When people are thinking to themselves, "I need and am entitled to the same luxuries everyone else has," I suspect this advice to will be taken the wrong way by a lot of people. I think it might be better if this gentlemen was, instead of advising people to steal, advising people to be compassionate towards those who steal.
Right from the pages of Victor Hugo.
Wow. This is a lot to think about. I think it's a slippery slope; that one might be forgiven for stealing food to feed one's family, but who decides what someone "needs?" Of course, if we lived in a world in which everyone's basic needs were met, the issue wouldn't even arise....
What a bad idea.
If someone is so out of options, they decide to steal -- then they don't need a priest's help.

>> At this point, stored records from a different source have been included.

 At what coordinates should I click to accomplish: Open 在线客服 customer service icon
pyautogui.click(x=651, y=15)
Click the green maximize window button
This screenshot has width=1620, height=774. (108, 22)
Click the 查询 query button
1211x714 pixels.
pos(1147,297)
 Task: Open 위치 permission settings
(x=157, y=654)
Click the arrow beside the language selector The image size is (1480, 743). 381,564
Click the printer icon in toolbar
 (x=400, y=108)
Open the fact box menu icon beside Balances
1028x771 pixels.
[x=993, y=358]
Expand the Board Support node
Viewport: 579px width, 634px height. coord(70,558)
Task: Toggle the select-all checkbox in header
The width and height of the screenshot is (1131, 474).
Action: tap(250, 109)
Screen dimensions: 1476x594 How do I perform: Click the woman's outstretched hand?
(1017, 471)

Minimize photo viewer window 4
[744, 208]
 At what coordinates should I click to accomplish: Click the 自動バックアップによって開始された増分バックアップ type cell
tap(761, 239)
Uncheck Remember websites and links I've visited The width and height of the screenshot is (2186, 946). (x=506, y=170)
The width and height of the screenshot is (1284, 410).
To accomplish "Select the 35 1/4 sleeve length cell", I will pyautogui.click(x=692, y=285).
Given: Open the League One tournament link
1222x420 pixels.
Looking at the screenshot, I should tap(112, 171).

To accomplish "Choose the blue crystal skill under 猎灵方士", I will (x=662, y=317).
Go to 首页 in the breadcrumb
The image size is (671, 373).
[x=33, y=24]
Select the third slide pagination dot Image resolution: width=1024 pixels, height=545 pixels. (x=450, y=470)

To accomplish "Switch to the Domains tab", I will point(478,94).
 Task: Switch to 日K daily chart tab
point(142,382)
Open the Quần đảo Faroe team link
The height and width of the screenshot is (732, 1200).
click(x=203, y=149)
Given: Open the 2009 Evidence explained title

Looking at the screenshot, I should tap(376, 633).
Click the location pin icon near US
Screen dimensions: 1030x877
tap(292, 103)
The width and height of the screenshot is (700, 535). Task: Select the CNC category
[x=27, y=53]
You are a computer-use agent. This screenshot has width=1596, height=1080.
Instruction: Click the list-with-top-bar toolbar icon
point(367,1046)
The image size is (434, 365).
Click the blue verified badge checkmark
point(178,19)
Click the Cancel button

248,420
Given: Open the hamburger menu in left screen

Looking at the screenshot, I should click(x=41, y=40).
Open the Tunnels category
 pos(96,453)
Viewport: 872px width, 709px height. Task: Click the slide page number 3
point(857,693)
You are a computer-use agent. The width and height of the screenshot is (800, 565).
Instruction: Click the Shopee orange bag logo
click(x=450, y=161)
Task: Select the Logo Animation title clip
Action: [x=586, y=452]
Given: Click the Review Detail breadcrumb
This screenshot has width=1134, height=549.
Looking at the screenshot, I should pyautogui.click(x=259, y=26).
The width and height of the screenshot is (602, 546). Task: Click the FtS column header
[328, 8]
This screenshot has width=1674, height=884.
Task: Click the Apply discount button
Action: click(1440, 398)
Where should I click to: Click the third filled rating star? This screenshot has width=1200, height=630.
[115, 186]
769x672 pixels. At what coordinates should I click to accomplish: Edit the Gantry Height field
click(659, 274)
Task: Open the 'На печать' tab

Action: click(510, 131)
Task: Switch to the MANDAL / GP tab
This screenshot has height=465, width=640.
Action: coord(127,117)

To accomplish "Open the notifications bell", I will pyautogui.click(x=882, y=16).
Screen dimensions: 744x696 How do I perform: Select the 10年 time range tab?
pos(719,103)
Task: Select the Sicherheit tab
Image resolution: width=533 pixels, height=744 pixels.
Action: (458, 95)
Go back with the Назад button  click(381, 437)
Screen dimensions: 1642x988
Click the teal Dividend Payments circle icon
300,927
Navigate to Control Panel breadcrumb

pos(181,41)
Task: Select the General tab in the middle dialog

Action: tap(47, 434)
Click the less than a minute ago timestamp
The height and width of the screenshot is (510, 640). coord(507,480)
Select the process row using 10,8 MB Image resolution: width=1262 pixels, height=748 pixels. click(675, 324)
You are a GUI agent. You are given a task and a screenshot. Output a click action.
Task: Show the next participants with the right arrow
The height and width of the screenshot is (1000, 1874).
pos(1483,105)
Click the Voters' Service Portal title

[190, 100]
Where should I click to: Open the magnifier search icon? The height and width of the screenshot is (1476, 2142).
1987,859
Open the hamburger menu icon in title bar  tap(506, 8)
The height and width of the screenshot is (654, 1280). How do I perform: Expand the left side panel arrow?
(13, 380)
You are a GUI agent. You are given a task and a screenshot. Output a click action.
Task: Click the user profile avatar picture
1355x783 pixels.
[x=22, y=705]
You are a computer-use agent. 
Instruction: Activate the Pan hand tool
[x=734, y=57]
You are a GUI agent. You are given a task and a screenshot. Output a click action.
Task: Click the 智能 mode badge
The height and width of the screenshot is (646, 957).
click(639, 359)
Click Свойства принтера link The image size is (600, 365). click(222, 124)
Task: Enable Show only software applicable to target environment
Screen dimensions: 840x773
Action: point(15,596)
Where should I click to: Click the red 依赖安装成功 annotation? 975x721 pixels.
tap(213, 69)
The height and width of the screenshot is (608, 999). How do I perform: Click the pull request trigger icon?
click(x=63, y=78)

Even criminals will tell you not to steal. It's just a bad idea on every and all levels.
If someone absolutely has no other outs, they don't need any social support for their actions.

If you watch the show 24, torture seems quite effective. I don't think so. I'm sure there are people of the cloth that think it is a good idea to torture heathens to obtain info to protect real Americans.

Anyway, stealing is a bad idea.
Just read that excerpt in Harpers yesterday. It's a profound and important statement for the Reverend to have made. Whether or not you agree with his advice, you can't argue with his conclusion, that the system he describes is forcing people into crime of one sort or another and needs reform.